On Thu, Apr 14, 2011 at 7:13 PM, Jeremy Moles cubicool@gmail.com wrote:
Hey guys, me again. :)
So, my device is working great now that I can access the GPIO pins via userspace (using iotools w/ Tom Sylla's help) and can power on the device. However, I'd like to be able to toggle the power on via a kernel driver as well, but I'm having trouble accessing the same memory range from kernelspace.
For example:
iotools io_read8 0xA00
Will return the state of the first 5 GPIO pins. I see that iotools calls iopl() to be able to access this location from userspace.
When I try to do the same thing in the kernel:
unsigned short b; unsigned short* ptr = (unsigned short*)(0xA00);
if(access_ok(VERIFY_READ, ptr, 8)) { get_user(b, ptr);
...I immediately get a segfault. From what I've read and seen in other example code, I believe I'm doing this right. However, I may be making some wrong assumptions. I was just curious if anyone would be able to shed some light on the subject--perhaps I'm missing some virtual memory offset functions or similar...

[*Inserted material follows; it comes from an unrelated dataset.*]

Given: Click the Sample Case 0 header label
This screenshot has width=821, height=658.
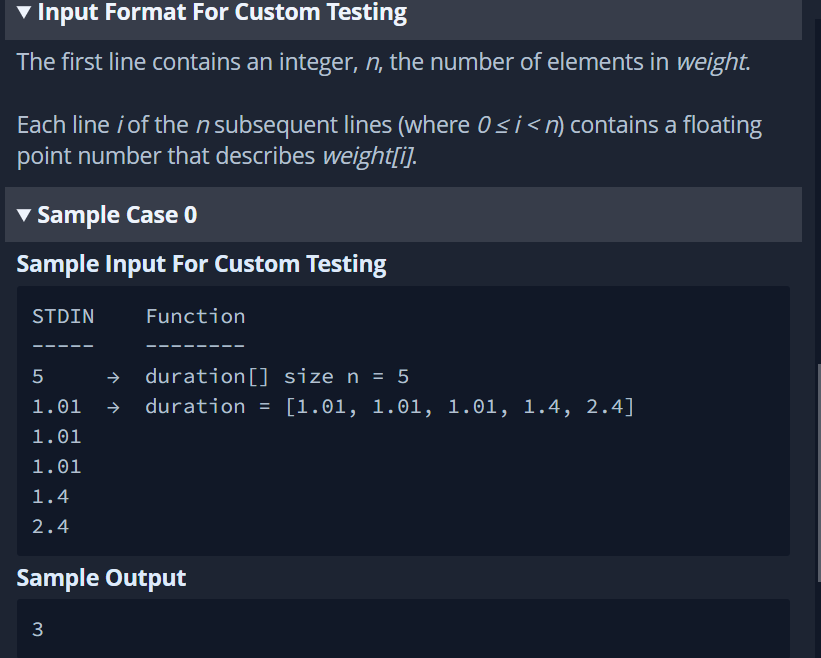Looking at the screenshot, I should 117,215.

Hello! I'm not a C programmer, I just make use of its strengths and some of its weaknesses. That being stated, why don't you explain more about what you're trying to achieve without of course releasing anything considered a trade secret.

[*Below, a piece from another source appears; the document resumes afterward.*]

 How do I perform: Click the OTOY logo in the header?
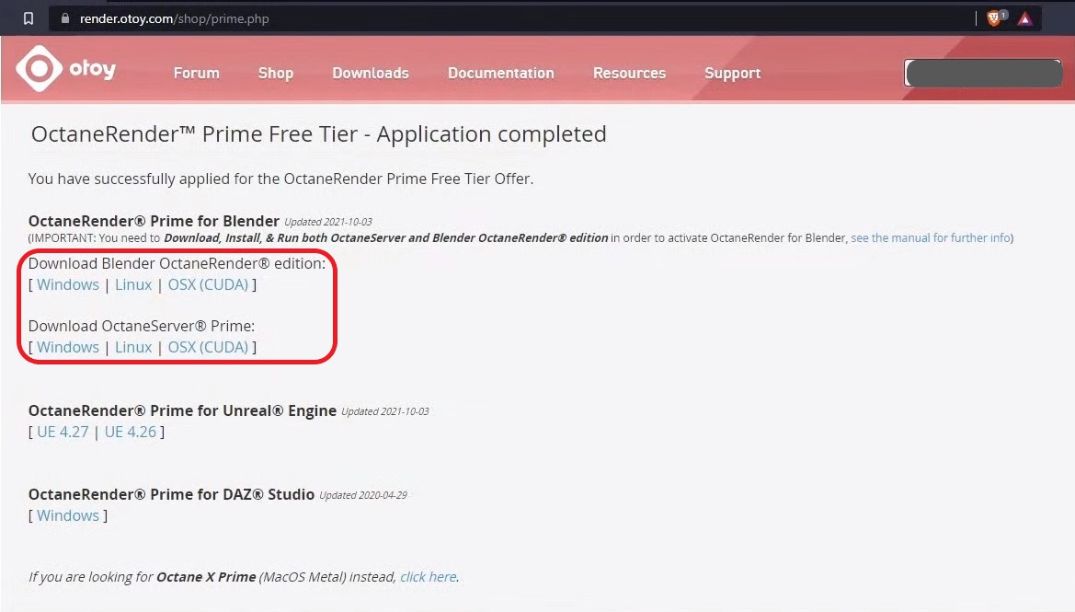tap(66, 70)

For example are you using the uncommitted GPIO lines to access a feature on your device? And is your device returning something back to your board? Come to that, what is your device doing? That's the big thing I am curious about, again without doing that above.
For what I do with Linux, I am interested in making use of your ideas, but again there is that limitation. Also is this being done on a board that was built by your shop, or did it start out life as a reference platform.